An all-you-can-eat menu rather than a buffet with the food sitting out – that is the appeal of Sai Gon and what makes it stand out.
With visitors staying with me and more hungry mouths to feed it seemed like the right option and saved any worries about differing tastes.
If you haven’t visited the Crown Terrace eatery there’s a large amount of dishes on offer and unlike other popular buffet restaurants, the grub is all cooked to order as you peruse the menu until you’re fit to burst for £22.80 per person.
For appetisers we started as we meant to go on with quite arguably too much food.
We opt for the Imperial Hors D’Oeuvres for three – a posh name for a sharing platter essentially.
The plate came with crab claw, Vietnamese spring roll, barbecued spare rib, chicken satay skewers and seaweed.
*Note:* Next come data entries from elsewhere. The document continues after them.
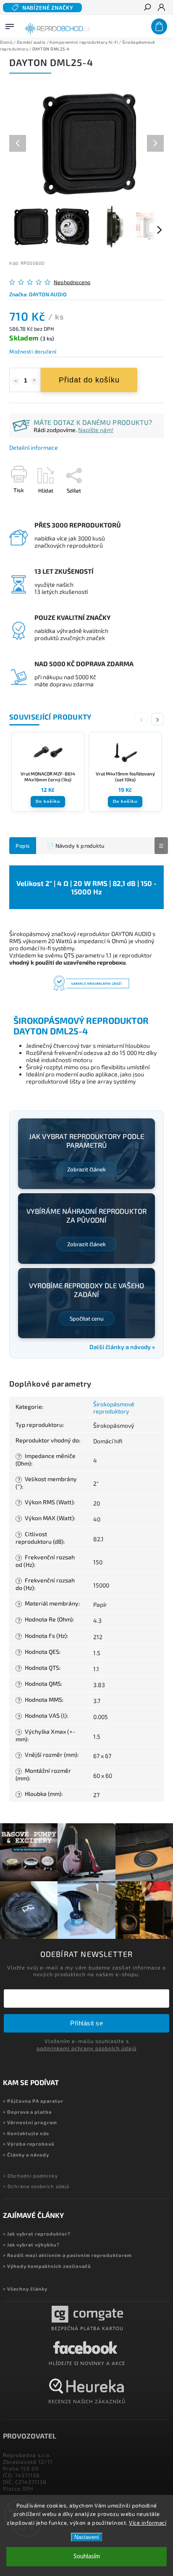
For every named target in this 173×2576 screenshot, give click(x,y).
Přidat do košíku (89, 380)
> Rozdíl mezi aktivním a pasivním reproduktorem (67, 2255)
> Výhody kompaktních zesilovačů (47, 2266)
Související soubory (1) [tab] (73, 845)
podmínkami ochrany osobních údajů (86, 2048)
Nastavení (86, 2537)
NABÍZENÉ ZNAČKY (47, 7)
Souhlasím (86, 2556)
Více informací (147, 2522)
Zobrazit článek (86, 1169)
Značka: (38, 294)
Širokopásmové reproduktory (113, 1407)
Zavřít (143, 505)
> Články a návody (26, 2154)
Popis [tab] (23, 845)
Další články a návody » (122, 1346)
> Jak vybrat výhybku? (31, 2244)
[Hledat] (147, 8)
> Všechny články (25, 2288)
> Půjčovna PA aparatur (33, 2101)
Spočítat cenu (87, 1318)
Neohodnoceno (72, 282)
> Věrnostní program (30, 2122)
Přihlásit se (86, 2023)
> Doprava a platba (27, 2112)
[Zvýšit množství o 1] (34, 381)
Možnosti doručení (33, 351)
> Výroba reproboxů (29, 2143)
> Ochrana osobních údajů (36, 2186)
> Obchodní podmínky (30, 2175)
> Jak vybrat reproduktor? (37, 2233)
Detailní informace (33, 447)
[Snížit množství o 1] (15, 381)
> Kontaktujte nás (26, 2133)
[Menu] (9, 24)
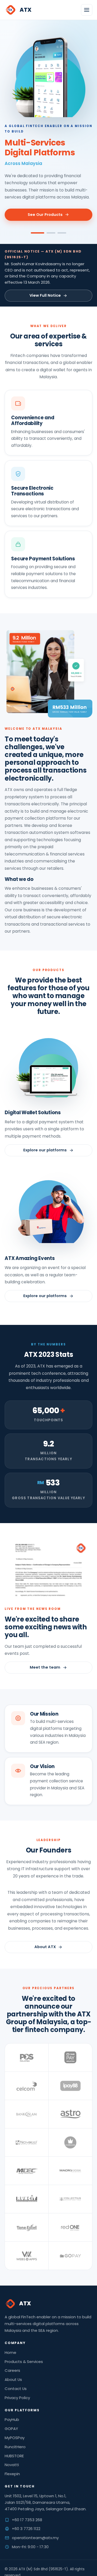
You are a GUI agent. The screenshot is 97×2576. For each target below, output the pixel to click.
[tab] (37, 233)
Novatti (12, 2464)
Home (10, 2352)
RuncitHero (15, 2446)
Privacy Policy (17, 2397)
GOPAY (11, 2428)
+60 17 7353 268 (27, 2519)
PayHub (12, 2419)
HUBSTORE (14, 2456)
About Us (13, 2379)
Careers (12, 2370)
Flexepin (12, 2474)
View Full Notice (45, 295)
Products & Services (24, 2361)
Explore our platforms (45, 1150)
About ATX (45, 1946)
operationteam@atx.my (35, 2537)
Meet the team (45, 1667)
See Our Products (45, 214)
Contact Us (16, 2388)
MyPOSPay (15, 2437)
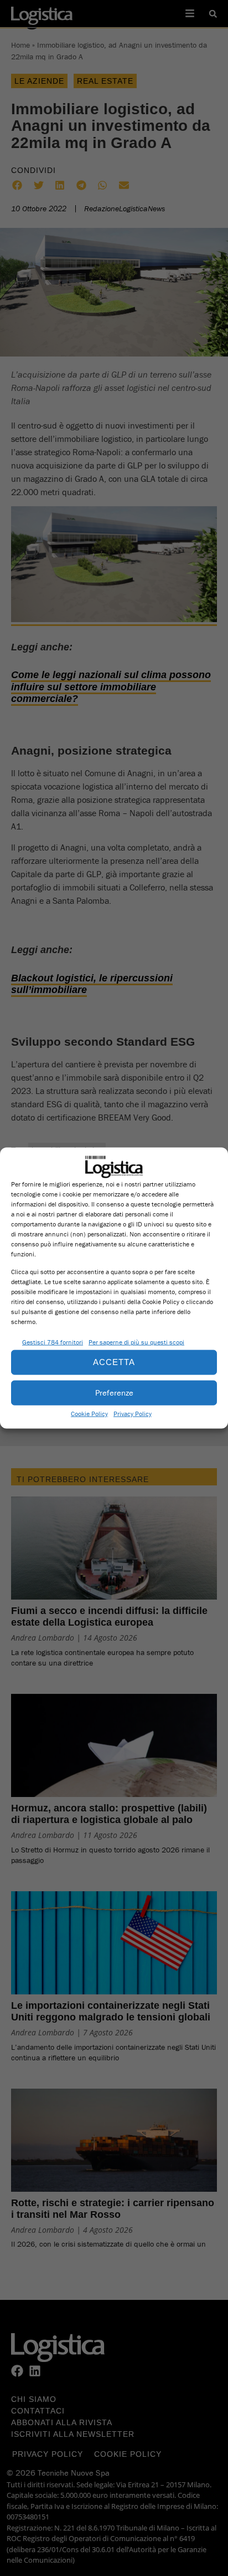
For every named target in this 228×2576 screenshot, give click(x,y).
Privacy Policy (132, 1413)
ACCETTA (114, 1362)
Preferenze (114, 1392)
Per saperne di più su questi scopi (136, 1341)
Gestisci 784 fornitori (52, 1341)
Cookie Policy (89, 1413)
I wasn’t impressed with the ribs if I was honest – although my two dining companions for the evening had no complaints – they were a bit dry and lacked any real meat for my liking.
However, everything else on the plate was delicious.
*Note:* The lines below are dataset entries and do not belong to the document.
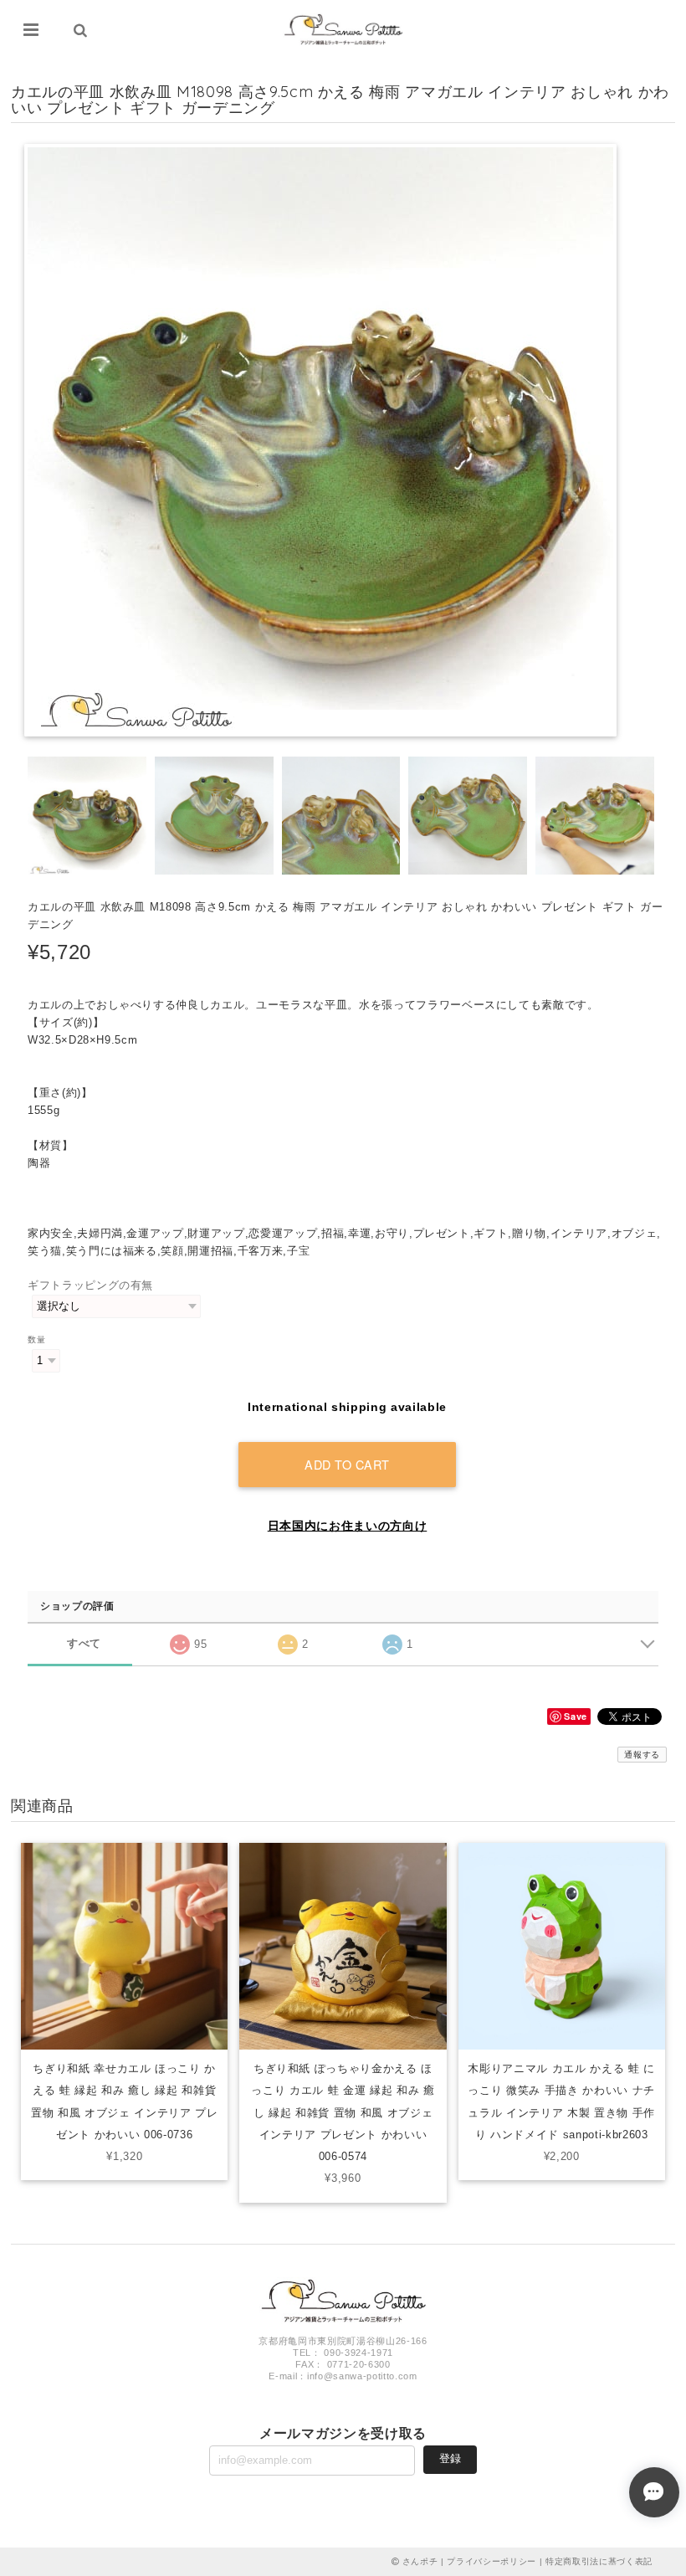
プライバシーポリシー (491, 2561)
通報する (642, 1754)
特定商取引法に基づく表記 (599, 2561)
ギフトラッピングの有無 (90, 1285)
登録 (450, 2458)
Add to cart (347, 1464)
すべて (84, 1643)
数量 (36, 1339)
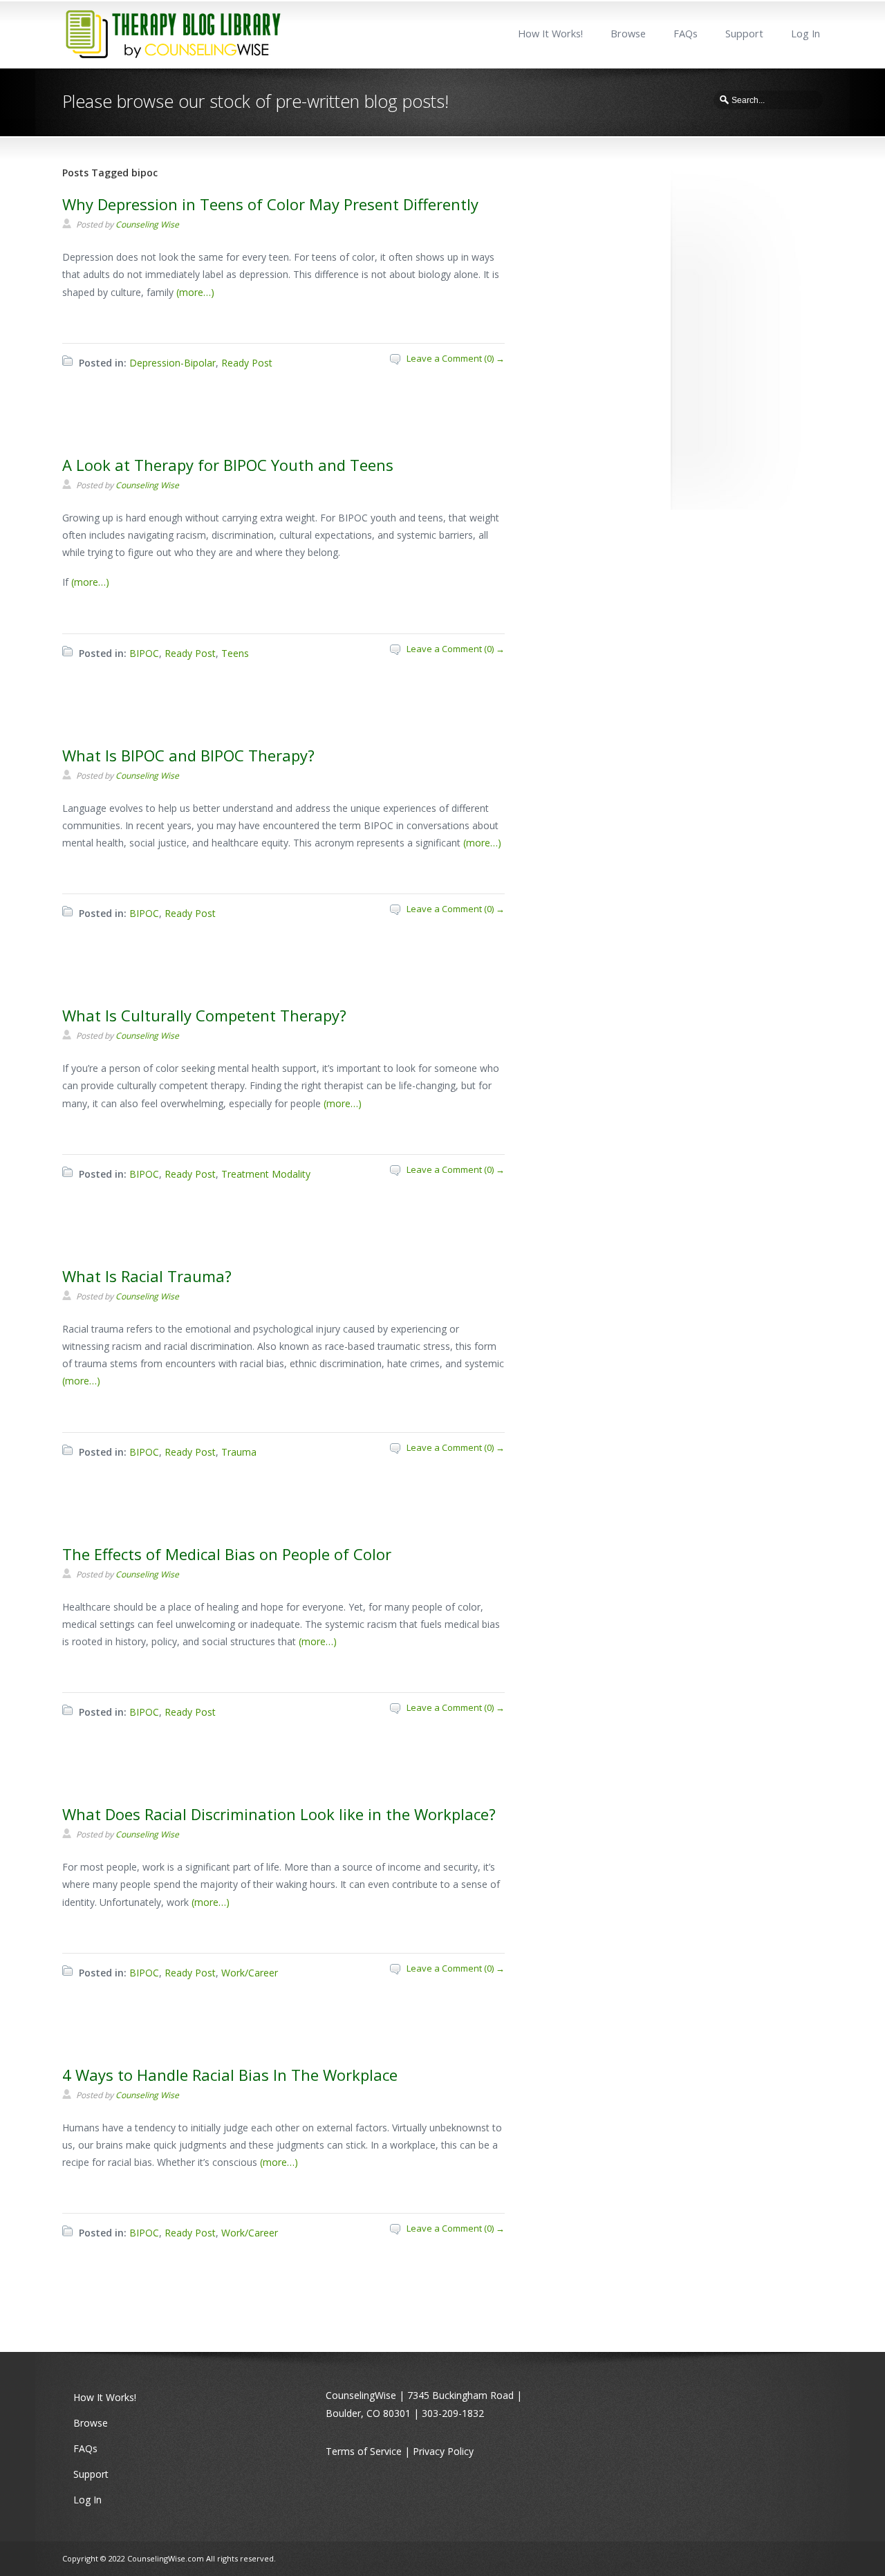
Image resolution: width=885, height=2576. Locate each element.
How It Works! (550, 33)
The seaweed and satay skewers were the particular stars of the dish.
Along with the platter we also opted for some smoked corn chicken – which boasted of being a popular house special on the menu.
It was pretty easy to see why this dish would be popular with customers. It was packed with flavour and very moreish, in fact we’d soon torn through two plates of the stuff.
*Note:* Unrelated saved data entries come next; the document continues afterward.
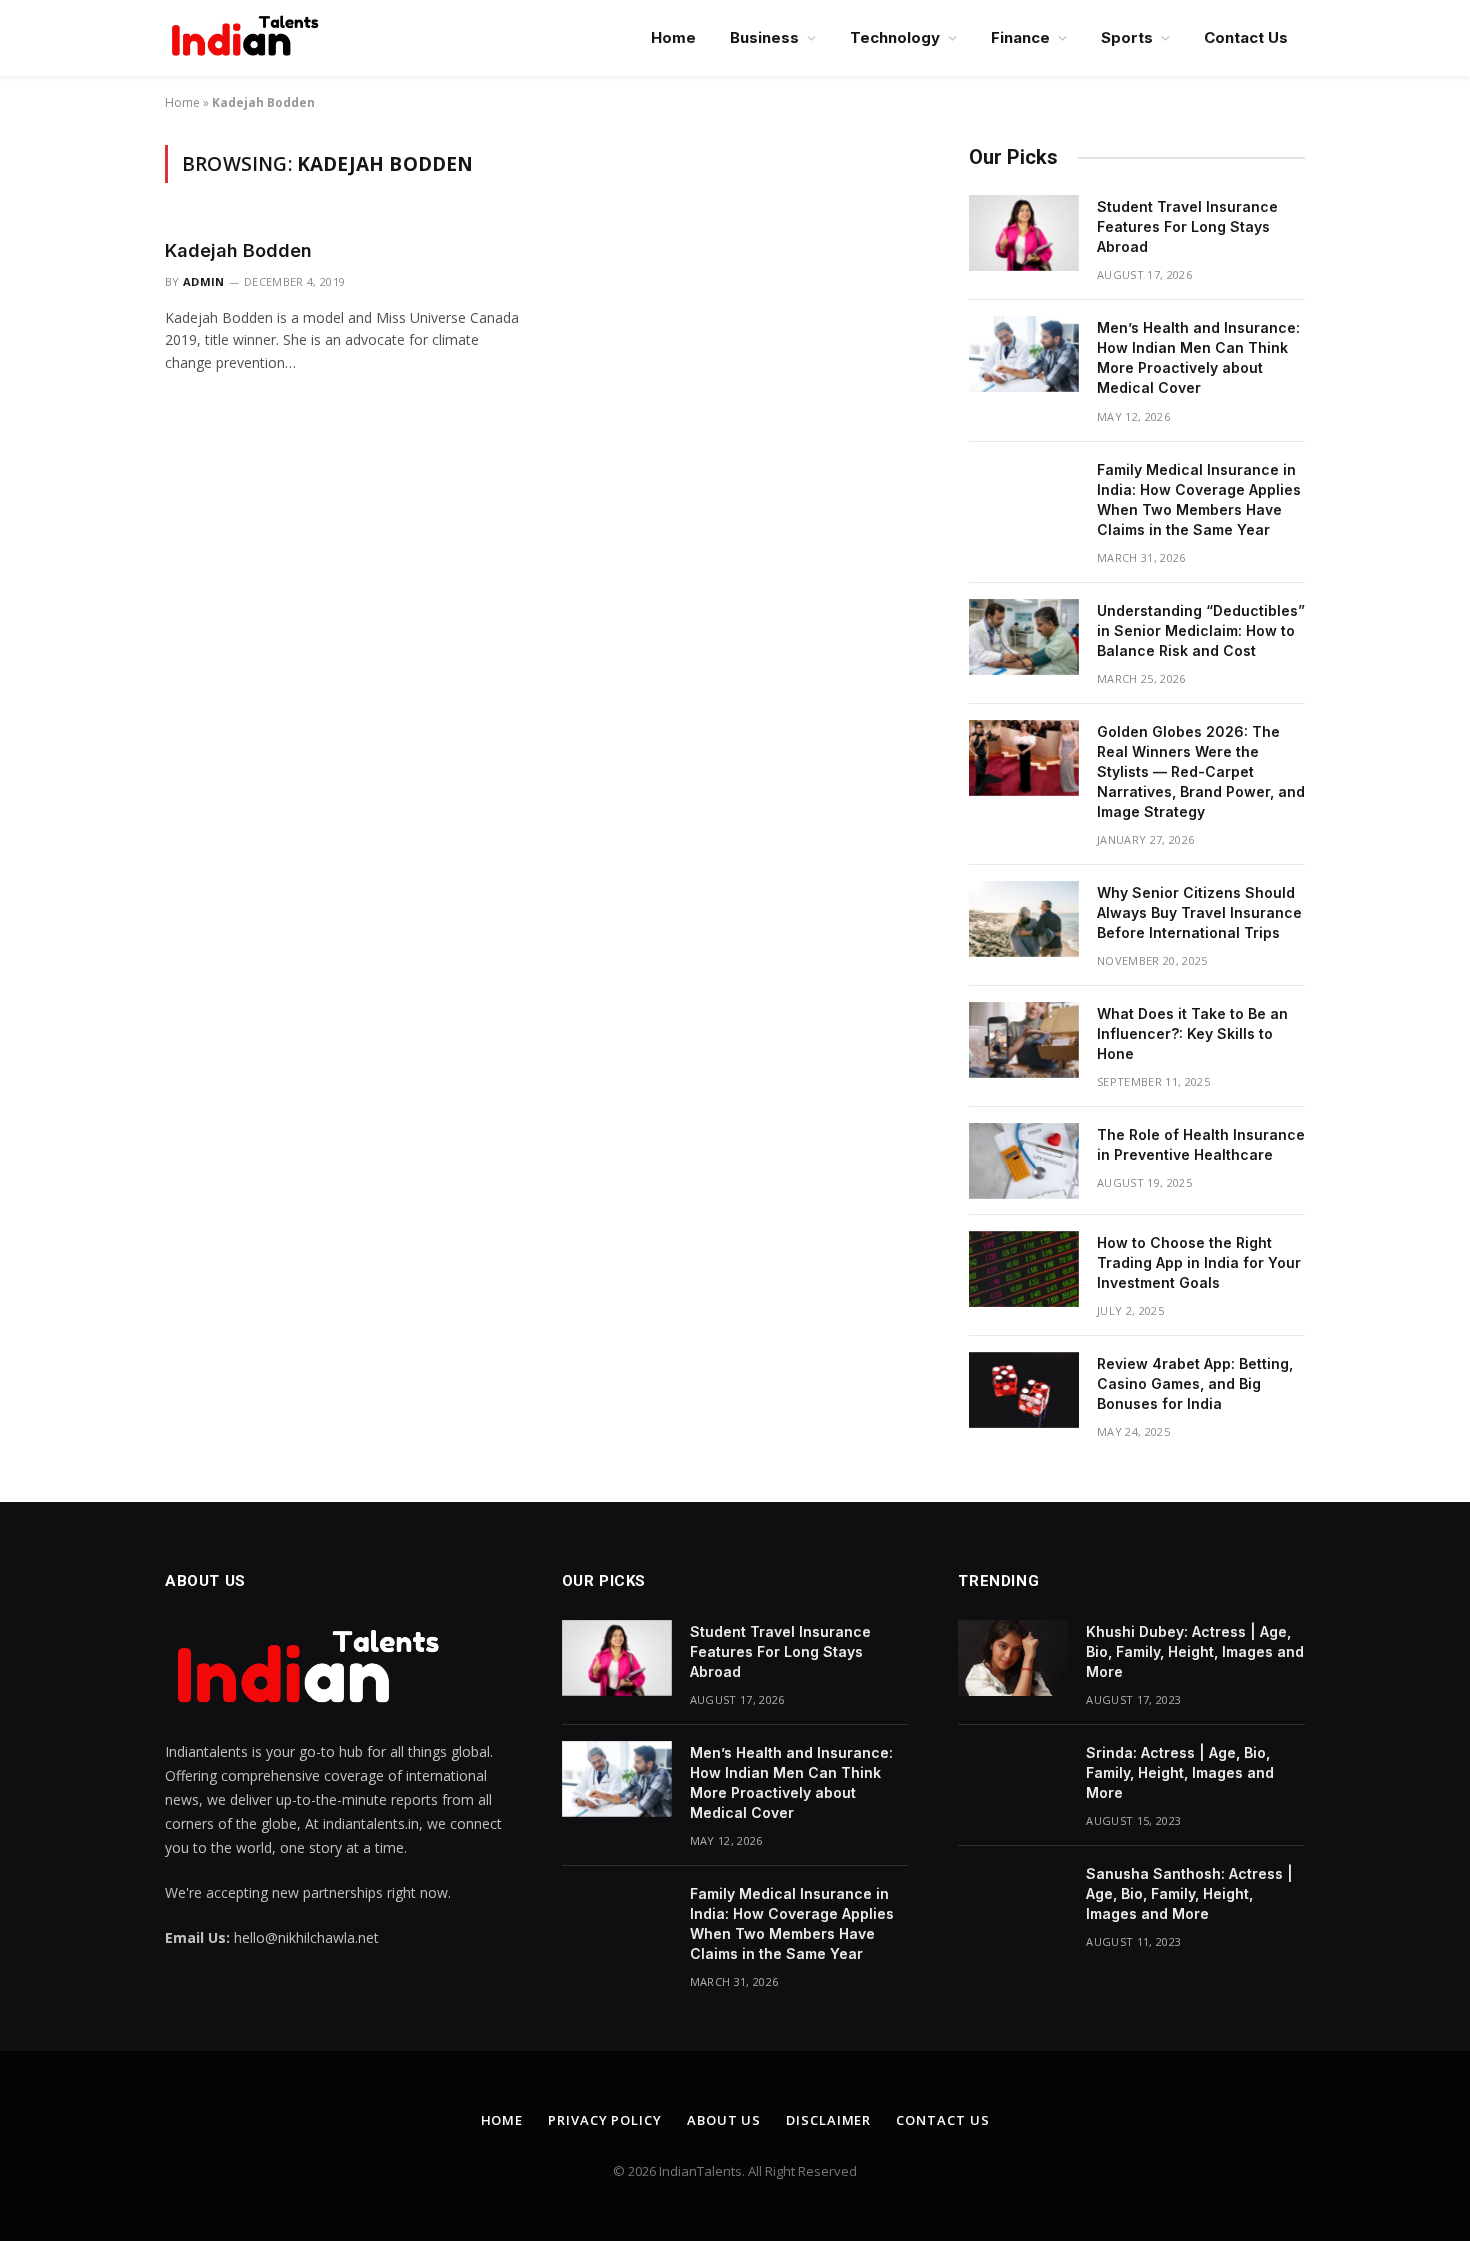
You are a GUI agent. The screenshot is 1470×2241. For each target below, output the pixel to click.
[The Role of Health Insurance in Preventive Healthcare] (1024, 1161)
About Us (724, 2120)
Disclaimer (828, 2120)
Some elegant prawns – deep fried king prawns in the shape of a butterfly – and prawn toast also made an appearance at the table before we graduated on to the main courses.
Both followed on from where the platter had left off in terms of taste.
My compadres detoured onto the crispy aromatic duck next and with a plentiful supply of wraps and sauce were delighted with the offering.
Still unable, at the age of 31, to bring myself to consume a cute wee duck, I punted for the chicken and sweetcorn soup to plug the gap.
For mains we decided to share a mixture of dishes.
Crispy chilli beef and fried mussels in black bean sauce were the first two to appear.
Both dishes hit the spot perfectly. The third portion to appear was Thit Bo Na Ua – which to non-Vietnamese speakers like myself is fried beef fillet with pineapple and cashew nuts. Again there were absolutely no complaints here – the beef as flavoursome and tender and the dish had a lovely zingy, fresh flavour to it.
On the side we opted for fried noodles and egg fried rice.
For an obscene amount of good quality food and with the addition of drinks the bill still came in at under £80 – which isn’t bad all things considered.
There are definitely cheaper all-you-can-eat oriental restaurants in Aberdeen, but I’d argue for the most part they don’t offer the same quality or choice that Sai Gon does.
Staff are friendly and seem genuinely happy to see you.
The restaurant itself is a bit worn and some people may question the musical choices, which during our visit included Billy Joel, Bon Jovi and panpipe versions of Boyzone hits – for the record I have no problem with this – but it in no way detracts from the quality of food or service on offer at this wee Vietnamese gem in the city centre.